S’interrogeant ensuite sur l’impossibilité d’exécution de leurs obligations par les fournisseurs d’électricité, le juge des référés s'est attaché à la rédaction même de la clause de force majeure en cause dans le litige. Pour être valablement qualifiée de force majeure au titre de l’accord-cadre, la pandémie liée à la Covid-19 devait rendre impossible l’exécution des obligations des fournisseurs « dans des conditions économiques raisonnables ». En l’absence de définition de la notion de « conditions économiques raisonnables », le juge des référés a estimé qu’il s’agissait d’un « bouleversement des conditions économiques antérieures qui se traduit par la survenance de pertes significatives nées de l’exécution du contrat ».

Or, pour le juge des référés, les fournisseurs alternatifs, confrontés à une baisse brutale et imprévisible de la consommation d’électricité, n’avaient d’autre choix que de céder des quantités d’énergie à leurs clients à un prix très inférieur au coût d’acquisition normalement dû à EDF. En conséquence, pour le juge des référés, les fournisseurs devaient faire face à des « pertes significatives, immédiates et définitives sur une durée dont » ils n’avaient pas la maîtrise.
Les conditions posées par la clause de force majeure étaient donc remplies et la suspension de l’accord-cadre devait être ordonnée.

Ces ordonnances de référé ne sont qu'une première étape dans le contentieux opposant EDF à certains fournisseurs d’électricité en raison de la Covid-19. EDF a d’ores et déjà indiqué avoir interjeté appel des ordonnances devant la Cour d’appel de Paris, et notifié aux fournisseurs d’énergie concernés la résiliation de leurs contrats.

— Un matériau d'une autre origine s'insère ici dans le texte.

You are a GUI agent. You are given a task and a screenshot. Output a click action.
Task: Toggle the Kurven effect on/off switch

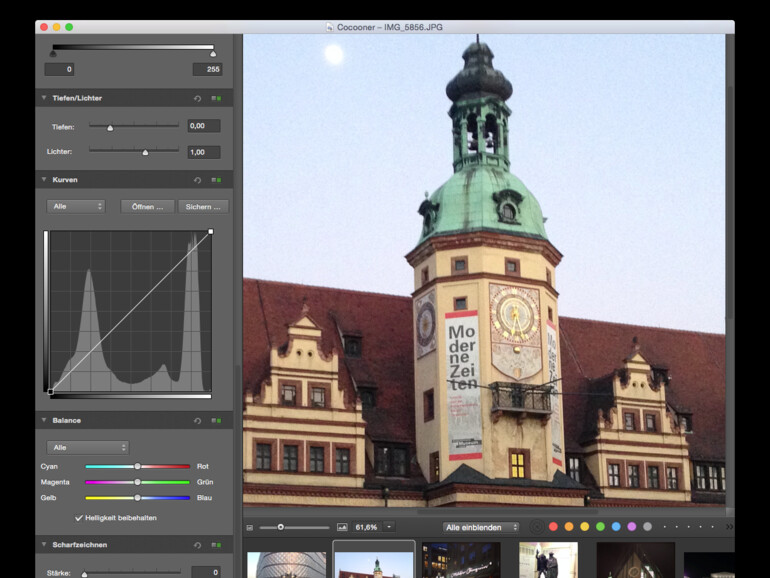[216, 180]
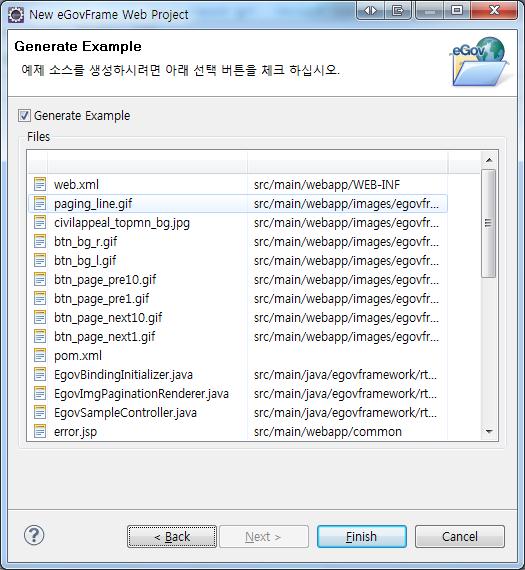Uncheck the Generate Example checkbox
Viewport: 525px width, 570px height.
24,116

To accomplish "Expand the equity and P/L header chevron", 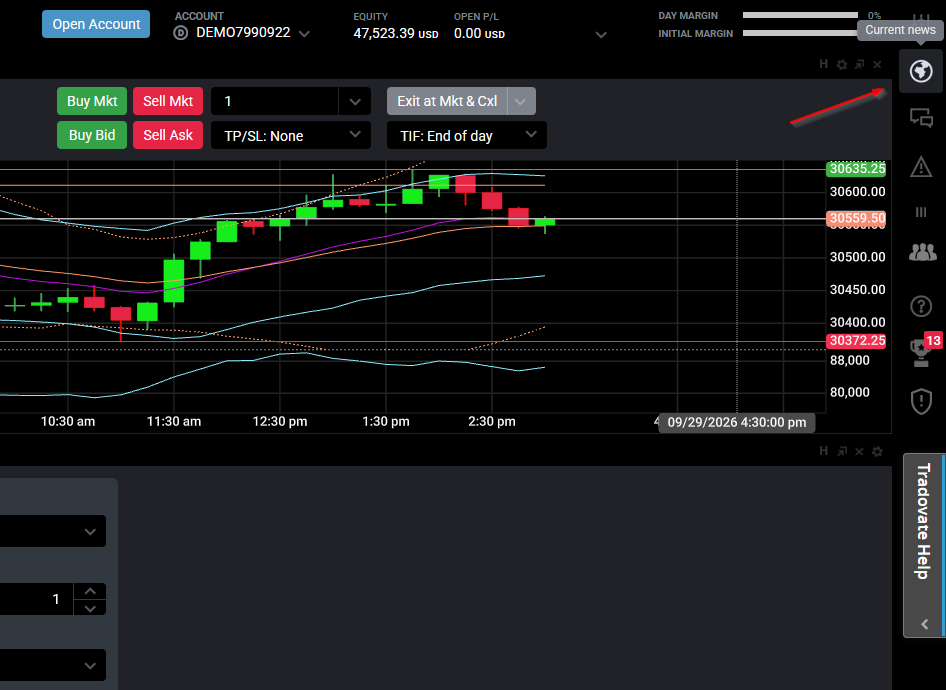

Ces ordonnances rappellent également l’importance à accorder à la rédaction des clauses de force majeure dans les contrats. Si l’impossibilité d’exécution n’avait pas été définie par référence aux « conditions économiques raisonnables », il n’est pas certain que la solution donnée par le juge des référés aurait été la même. Bien avant la crise liée à la Covid-19, la jurisprudence a déjà eu l’occasion de s’interroger sur la qualification de force majeure en présence d’une pandémie. Or, l'analyse de la jurisprudence montre que les juges se montrent rigoureux et n’hésitent pas à refuser la qualification de force majeure, notamment au regard du critère de l’irrésistibilité (la jurisprudence a ainsi déjà refusé la qualification de force majeure à propos du chikungunya ou de la dengue ; la Cour d’appel de Paris a, quant à elle, considéré que le virus Ébola pouvait être considéré comme un cas de force majeure, tout en écartant cette qualification dans l’affaire qu’elle a été amenée à trancher dès lors que le virus Ébola n’avait pas rendu impossible l’exécution des obligations en cause dans le litige).